> **EXERCISE GOAL**: Only the stretch below from the line holding "You are a GUI" through the line holding "The width and" should be restated, word for word and with both ends included; pictures stay out.

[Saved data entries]
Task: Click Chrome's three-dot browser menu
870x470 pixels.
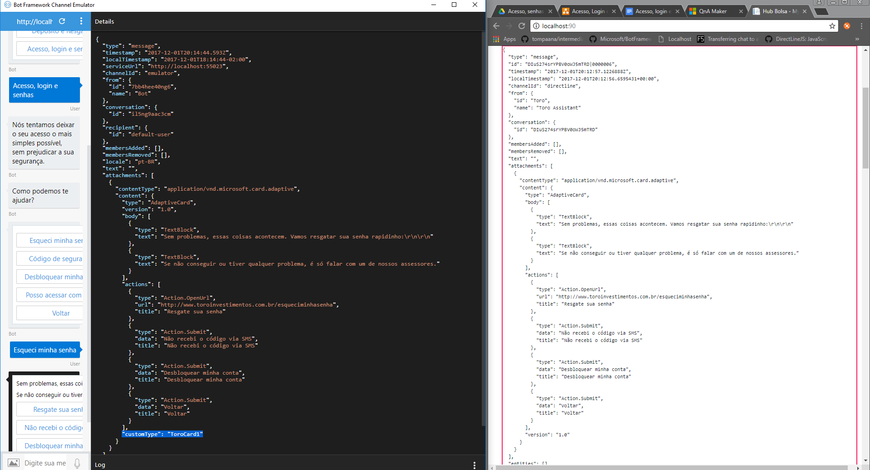Action: click(862, 26)
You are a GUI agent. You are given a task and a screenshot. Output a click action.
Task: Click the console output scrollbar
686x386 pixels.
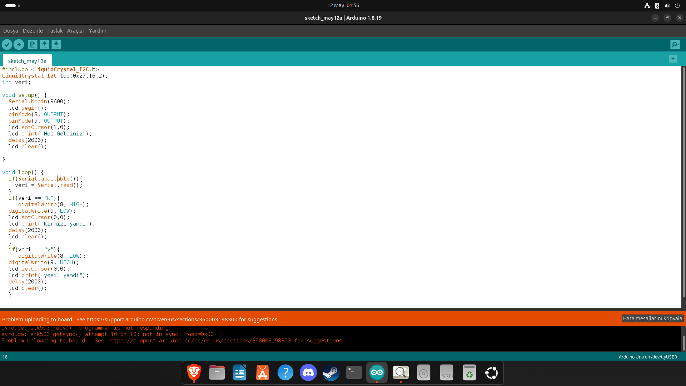tap(683, 343)
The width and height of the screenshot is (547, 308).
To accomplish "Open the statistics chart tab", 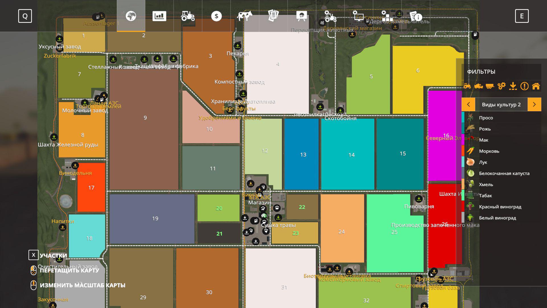I will pyautogui.click(x=159, y=16).
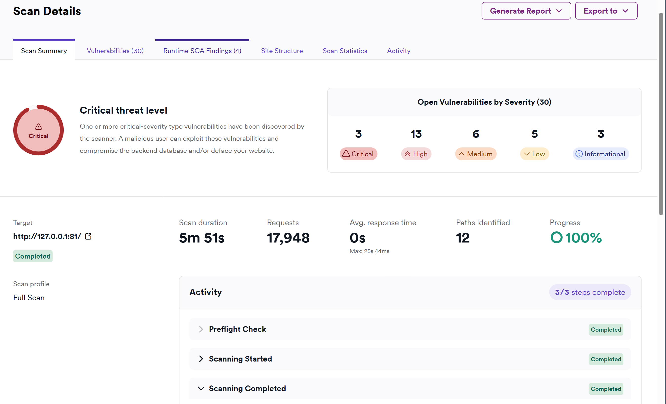Click the http://127.0.0.1:81/ target link
Screen dimensions: 666x404
[x=47, y=236]
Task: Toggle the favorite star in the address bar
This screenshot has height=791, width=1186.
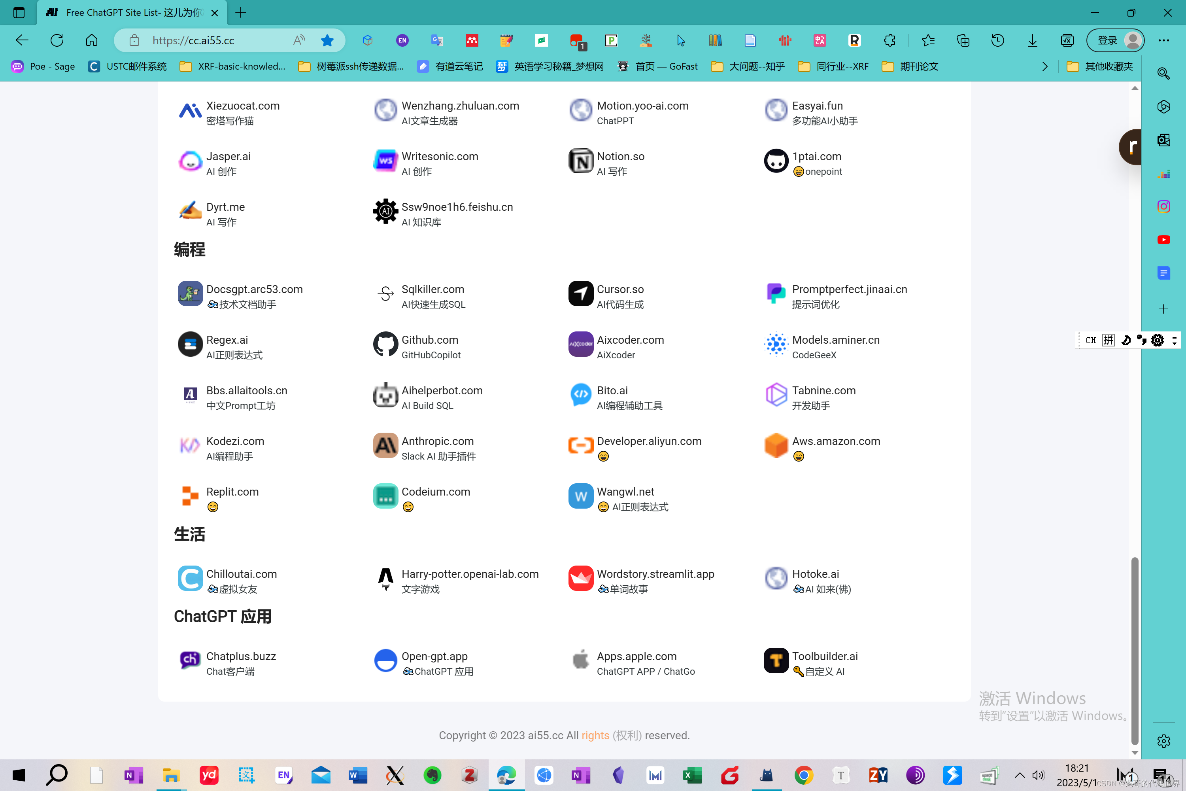Action: [x=327, y=40]
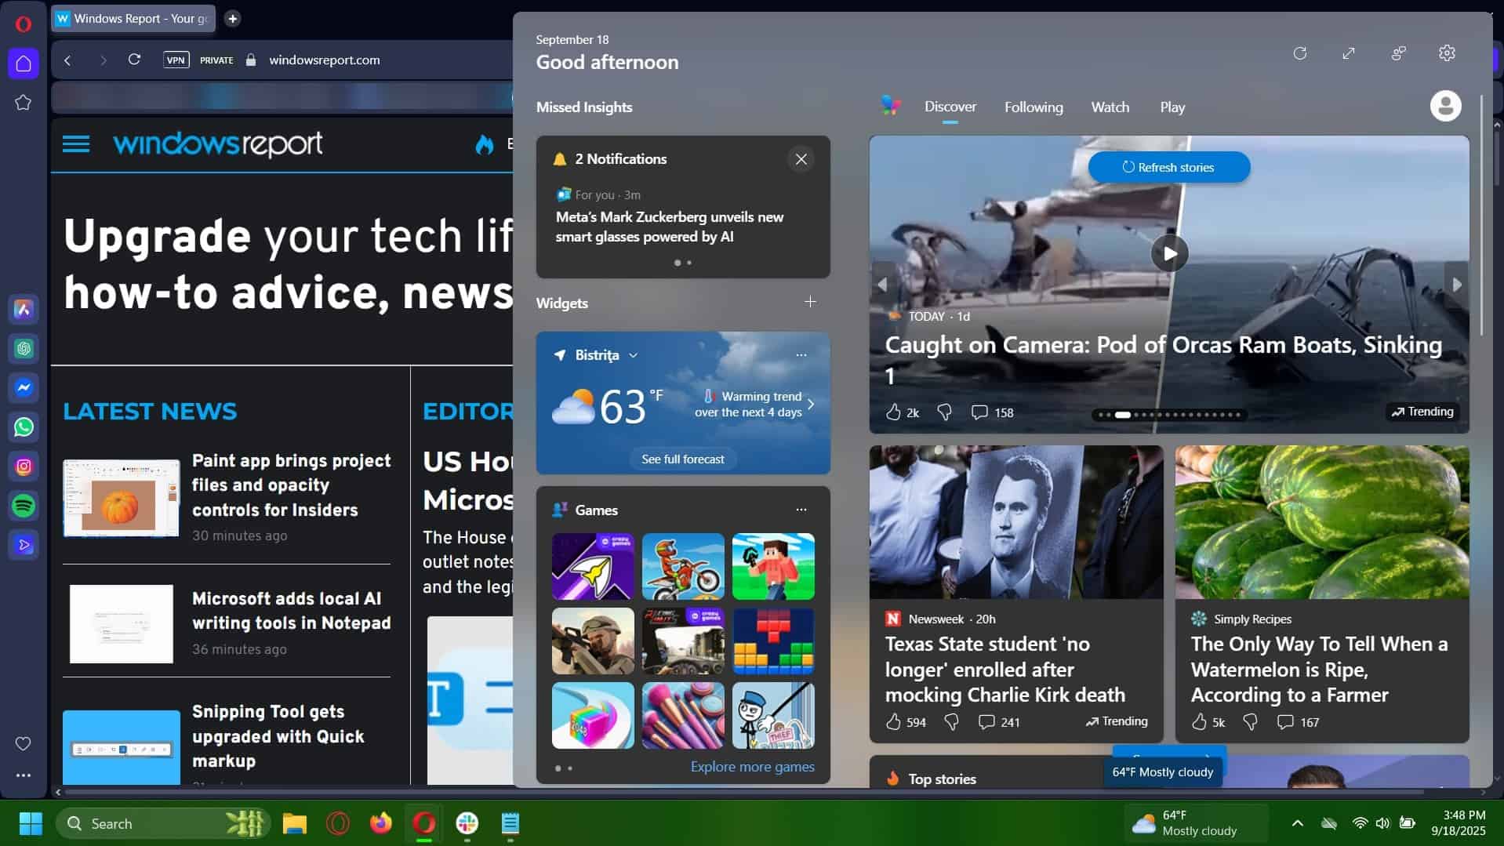
Task: Open Spotify from the Opera sidebar
Action: pyautogui.click(x=24, y=506)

> **TASK SOLUTION**:
You are a GUI agent. You are given a task and a screenshot. Output a click action.
Task: Click the console output scrollbar
686x386 pixels.
tap(683, 343)
The width and height of the screenshot is (547, 308).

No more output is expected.